How we cite our quotes: (Line)

Quote #1

April is the cruellest month, breeding
Lilacs out of the dead land, mixing
Memory and desire, stirring
Dull roots with spring rain. (1-4)

These opening lines strangely tell us that spring is an awful time of year. Sure, you might not like how wet the ground is, but isn't spring the traditional time of love and rebirth? Not so much for Eliot, because for him, all the spring rain does is stir "dull roots." These dull roots are connected to human memory and desire, which seem to be so dead in this opening scene that nothing will bring them to life. In this passage, Eliot connects memory to a feeling of longing that can never be fulfilled, just as the desire to return to the past can never be fulfilled. This would suggest that memory can only connect us to a past that is gone forever, so it only has the power to make us feel numb. Well, that's one way of looking at it, at least. Hey, we never said the guy was an optimist.

Quote #2

In the mountains, there you feel free.
I read, much of the night, and go south in the winter. (17-18)

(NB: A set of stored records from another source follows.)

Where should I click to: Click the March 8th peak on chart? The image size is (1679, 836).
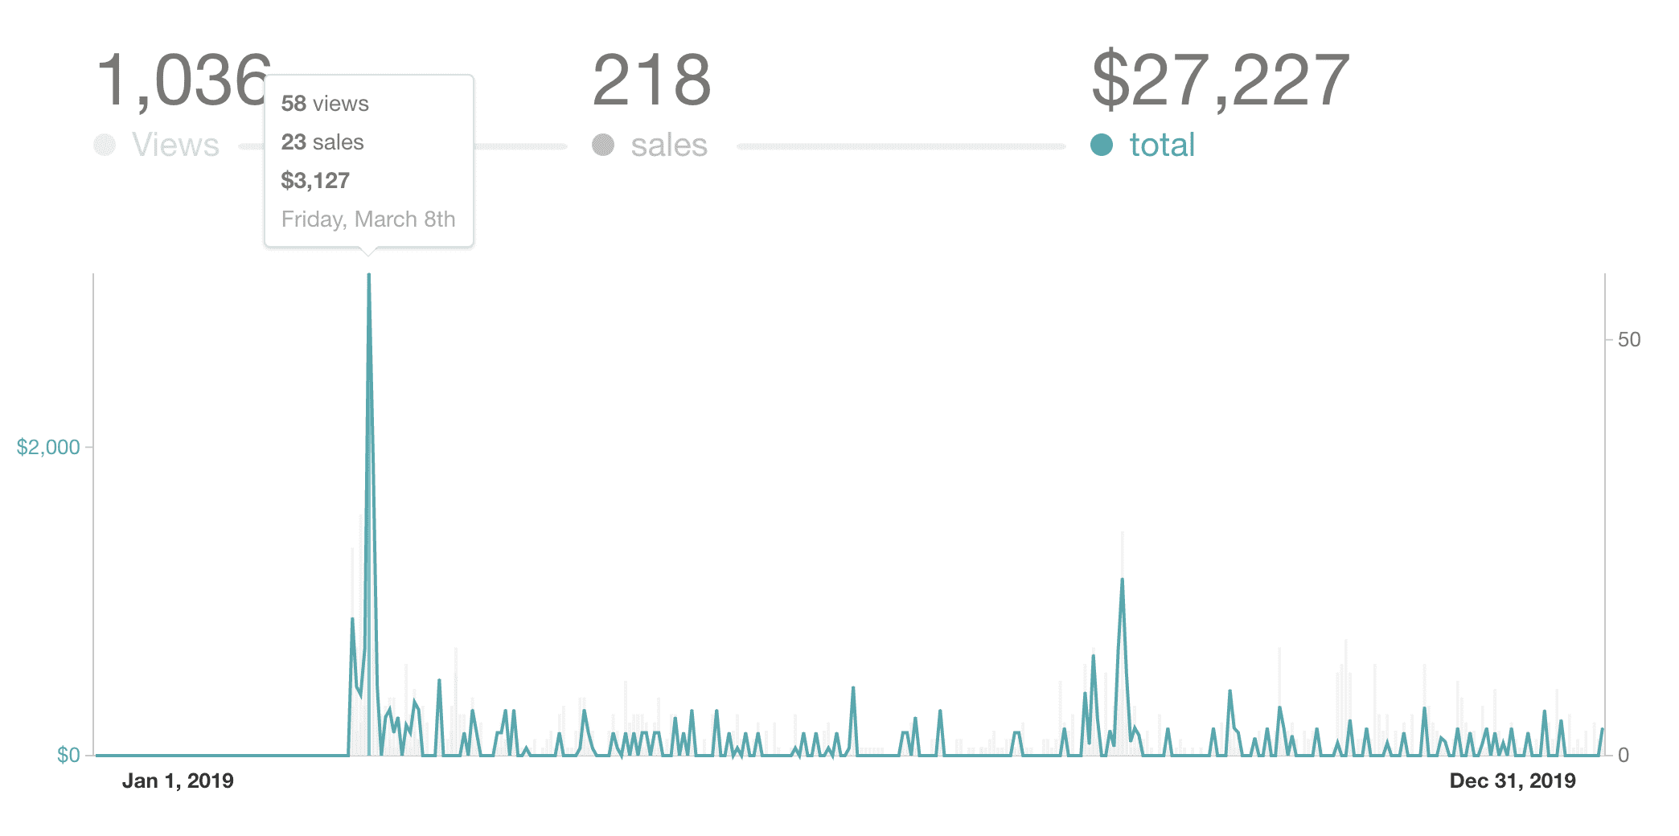(x=369, y=277)
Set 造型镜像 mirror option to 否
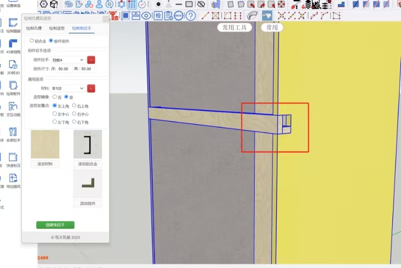This screenshot has width=401, height=268. [55, 96]
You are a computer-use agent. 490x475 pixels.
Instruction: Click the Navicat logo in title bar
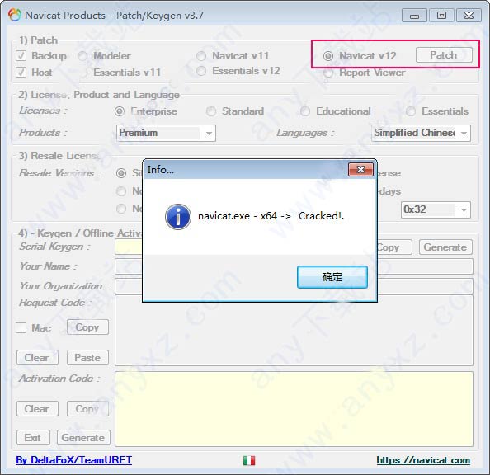(15, 15)
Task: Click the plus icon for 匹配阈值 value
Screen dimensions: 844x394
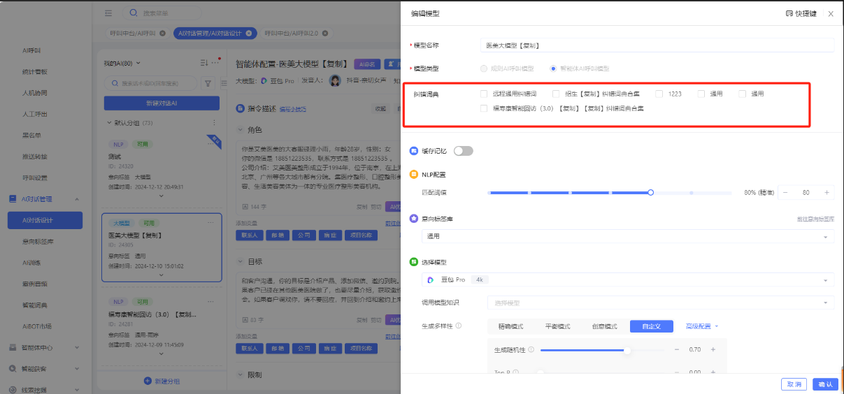Action: click(827, 192)
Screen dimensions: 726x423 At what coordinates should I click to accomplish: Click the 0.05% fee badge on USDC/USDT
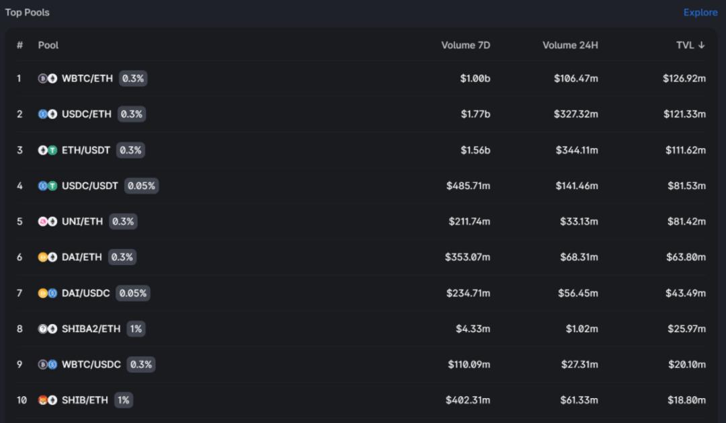click(141, 186)
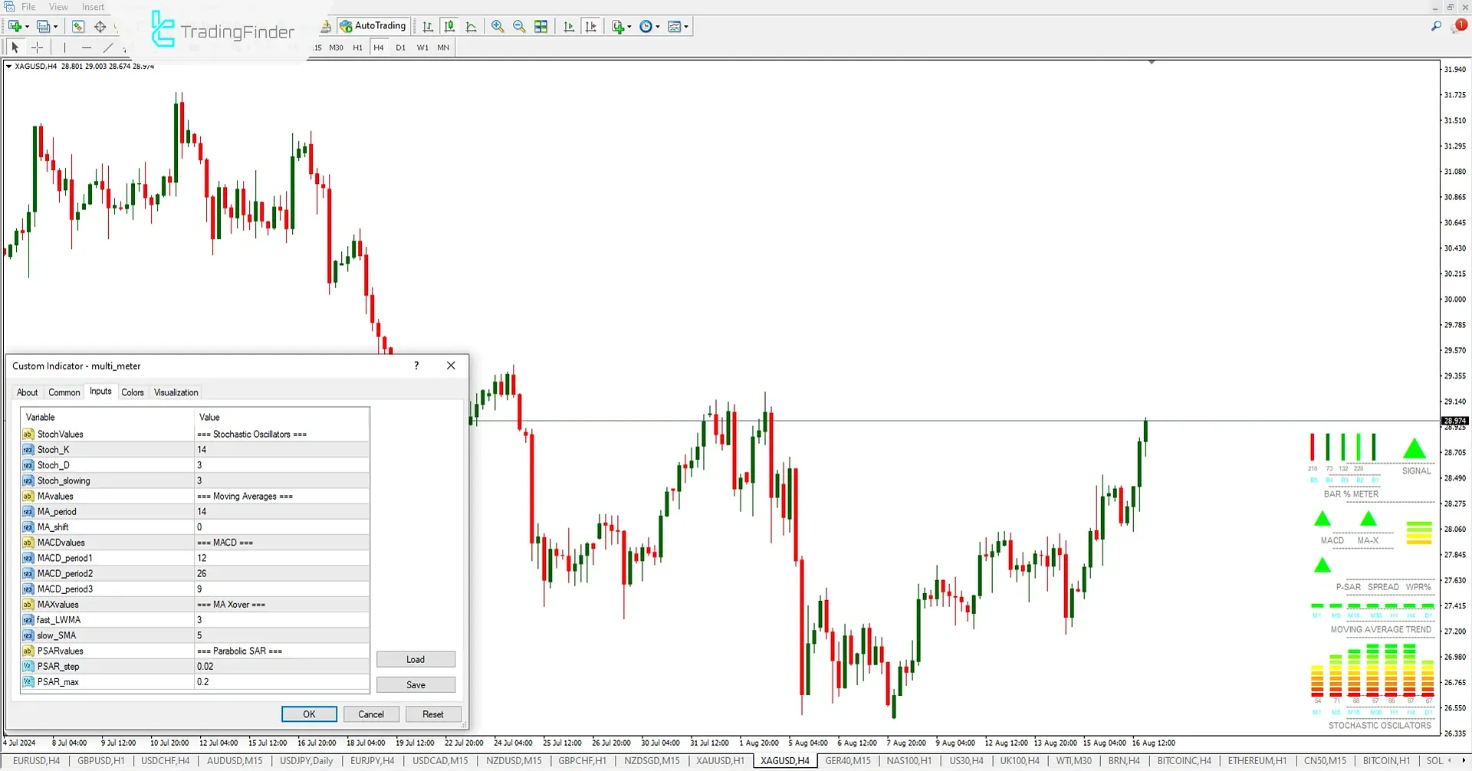1472x771 pixels.
Task: Open the Insert menu
Action: pos(93,6)
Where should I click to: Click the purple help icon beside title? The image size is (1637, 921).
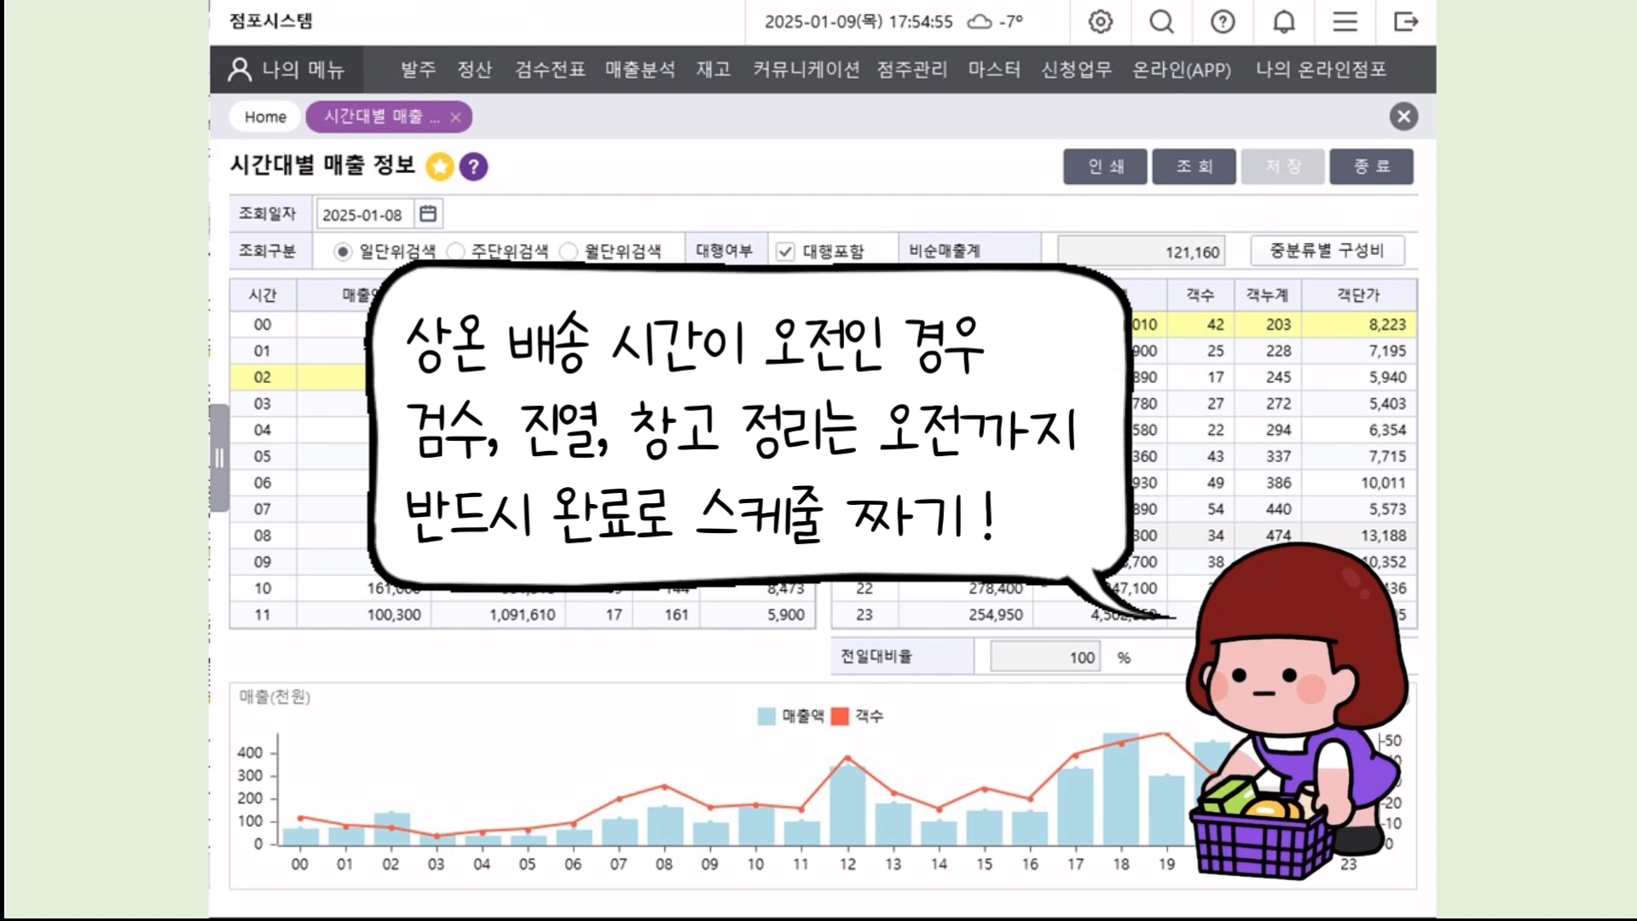(473, 166)
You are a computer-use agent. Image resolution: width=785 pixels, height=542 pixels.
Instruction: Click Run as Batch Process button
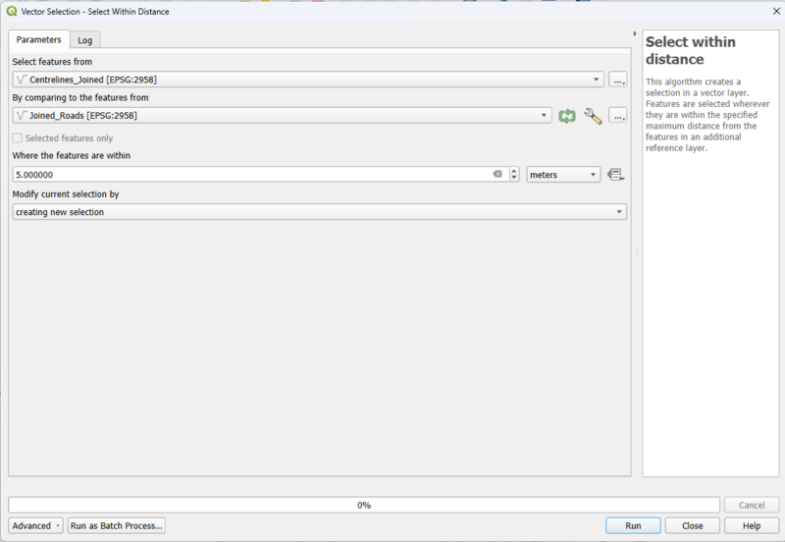click(x=117, y=525)
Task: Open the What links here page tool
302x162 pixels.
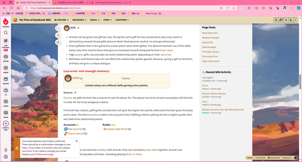Action: click(x=210, y=33)
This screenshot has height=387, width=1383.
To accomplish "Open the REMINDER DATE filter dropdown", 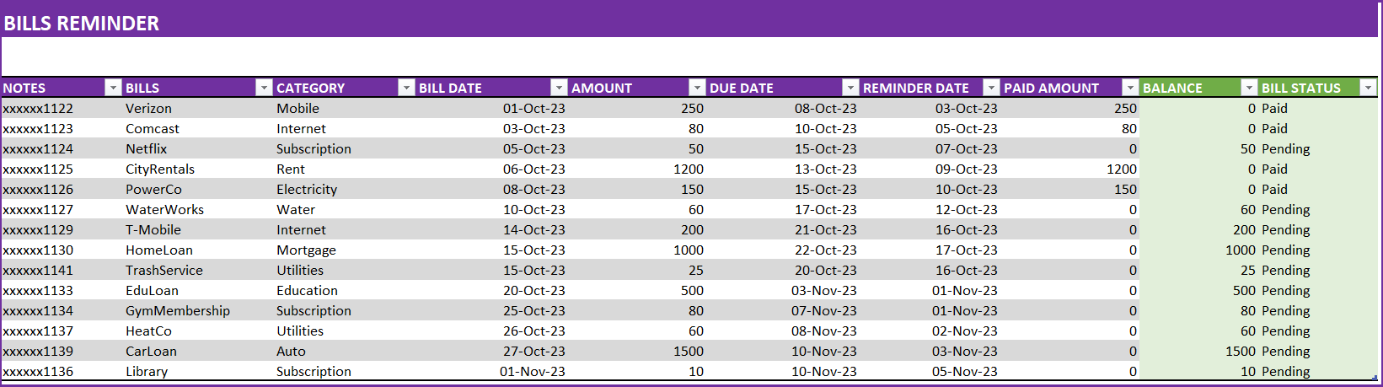I will 991,88.
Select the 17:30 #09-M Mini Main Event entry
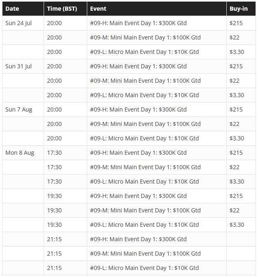 (x=145, y=167)
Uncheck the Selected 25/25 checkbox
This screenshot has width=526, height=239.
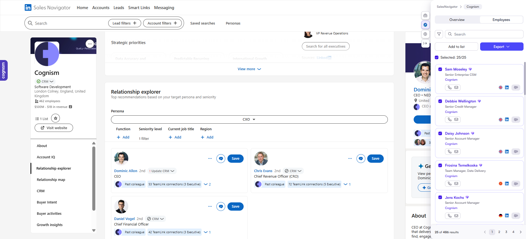coord(437,58)
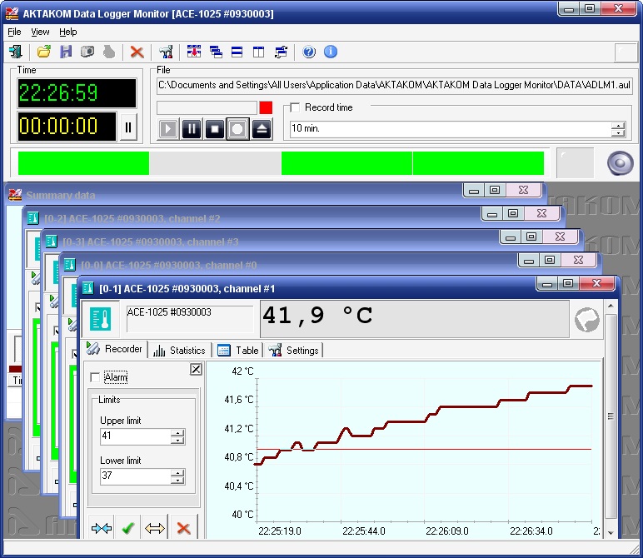Open the Help question mark icon
This screenshot has height=558, width=643.
(309, 52)
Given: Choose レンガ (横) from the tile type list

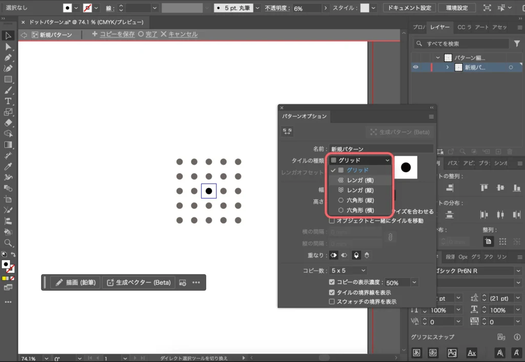Looking at the screenshot, I should pos(359,180).
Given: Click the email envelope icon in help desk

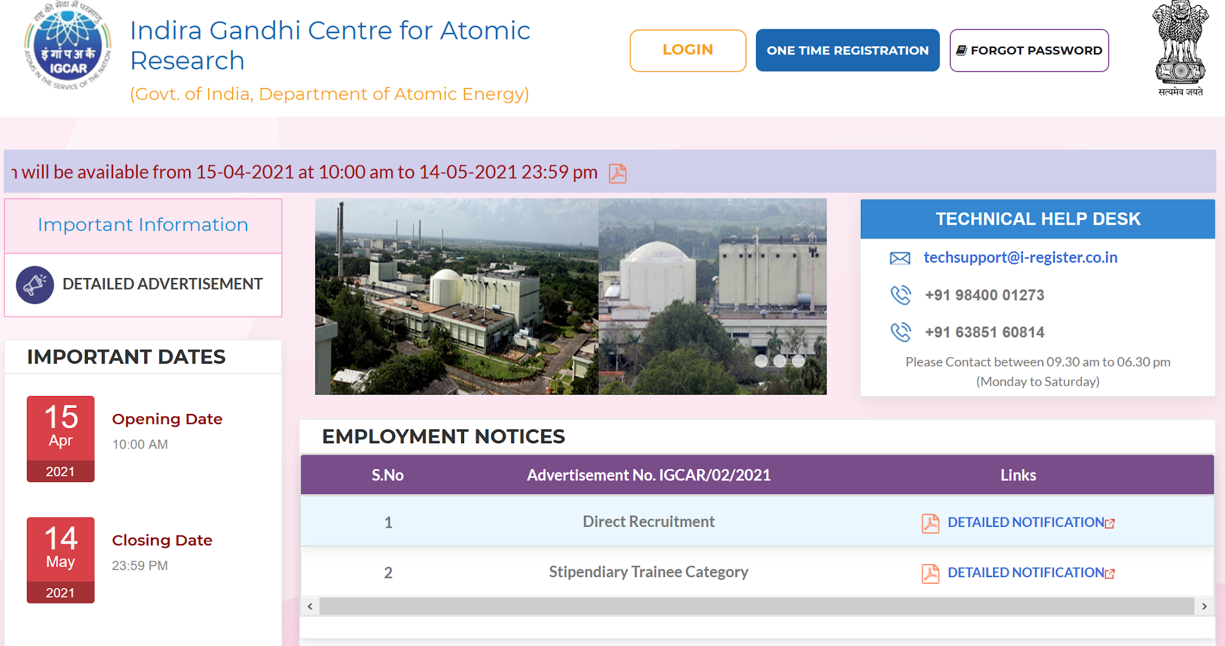Looking at the screenshot, I should pyautogui.click(x=900, y=258).
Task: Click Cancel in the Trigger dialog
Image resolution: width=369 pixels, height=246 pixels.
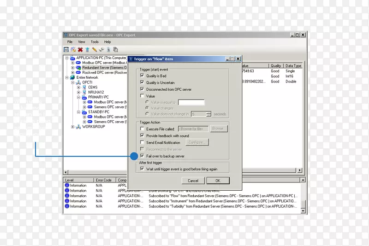Action: point(193,181)
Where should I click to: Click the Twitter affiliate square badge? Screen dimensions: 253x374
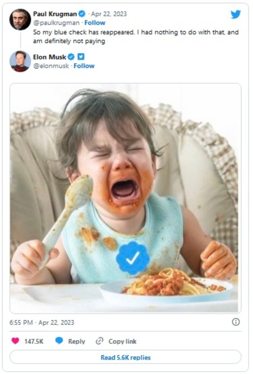[81, 57]
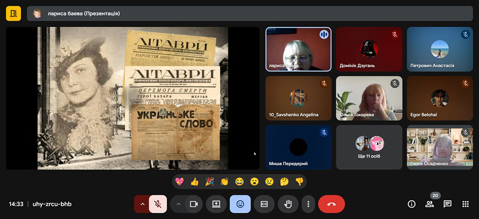Image resolution: width=479 pixels, height=219 pixels.
Task: Raise your hand in the meeting
Action: pyautogui.click(x=288, y=204)
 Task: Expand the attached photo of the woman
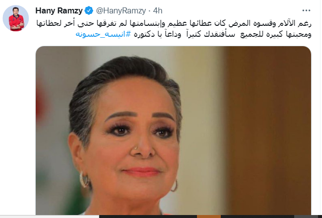coord(173,131)
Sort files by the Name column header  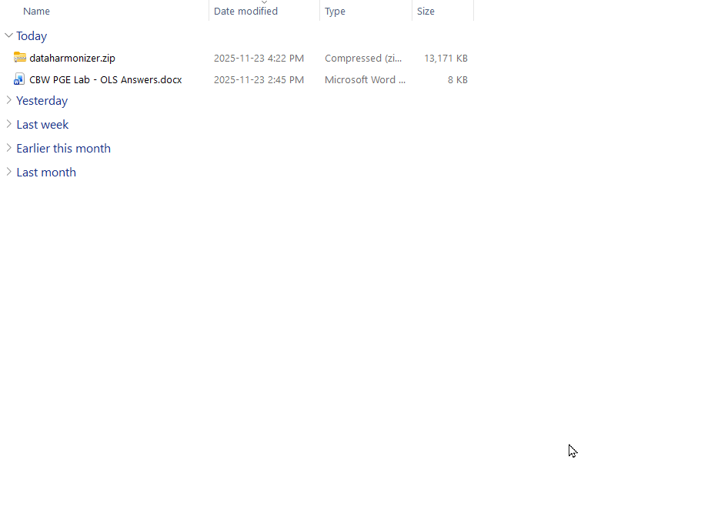(x=37, y=12)
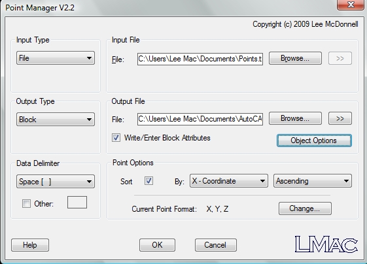Image resolution: width=367 pixels, height=264 pixels.
Task: Toggle Write/Enter Block Attributes checkbox
Action: (x=116, y=138)
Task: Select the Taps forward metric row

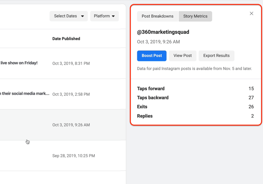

You have to stare at these lines for a long time before they start making any sense at all, but after a while, you start to realize that they are spoken by the woman named Marie who has gotten old, and is no longer the sled lovin' child she was in her younger days. In these lines, we're told about present-day Marie, who only finds adventure by reading books in the night. Her tendency to travel south in the winter is important, too, since it contrasts with the exciting winters she once spent in the snow-covered mountains. Eliot might open the poem with this passage about Marie to show us that society as a whole is too removed from its innocent and playful days. Now, people might want to be too safe, and simply read books about the world instead of experiencing it.

Quote #3

                                                            "Do
You know nothing? Do you see nothing? Do you remember
Nothing?" (121-125)

An unknown person asks the narrator of the poem a bunch of really nervous, neurotic questions, which all seem to express doubt that the speaker (or even you, the reader) know anything at all. But if you double-check the lines, you find that they're actually asking if you "know nothing," which is different than not knowing anything. These lines ask if you remember nothing, as in the feeling of nothingness. Is this a feeling you know? Eliot is very curious to hear the answer to this, because if the experience of total spiritual nothingness is something you've experienced, you'll probably be able to relate to the depression of this poem in some way. This experience of knowing nothing(ness) is what comes out of having a lack of memory, and of remembering nothing. Throughout this poem, one of the greatest reasons for society's collapse is the general amnesia that many modern people tend to have about their cultural past.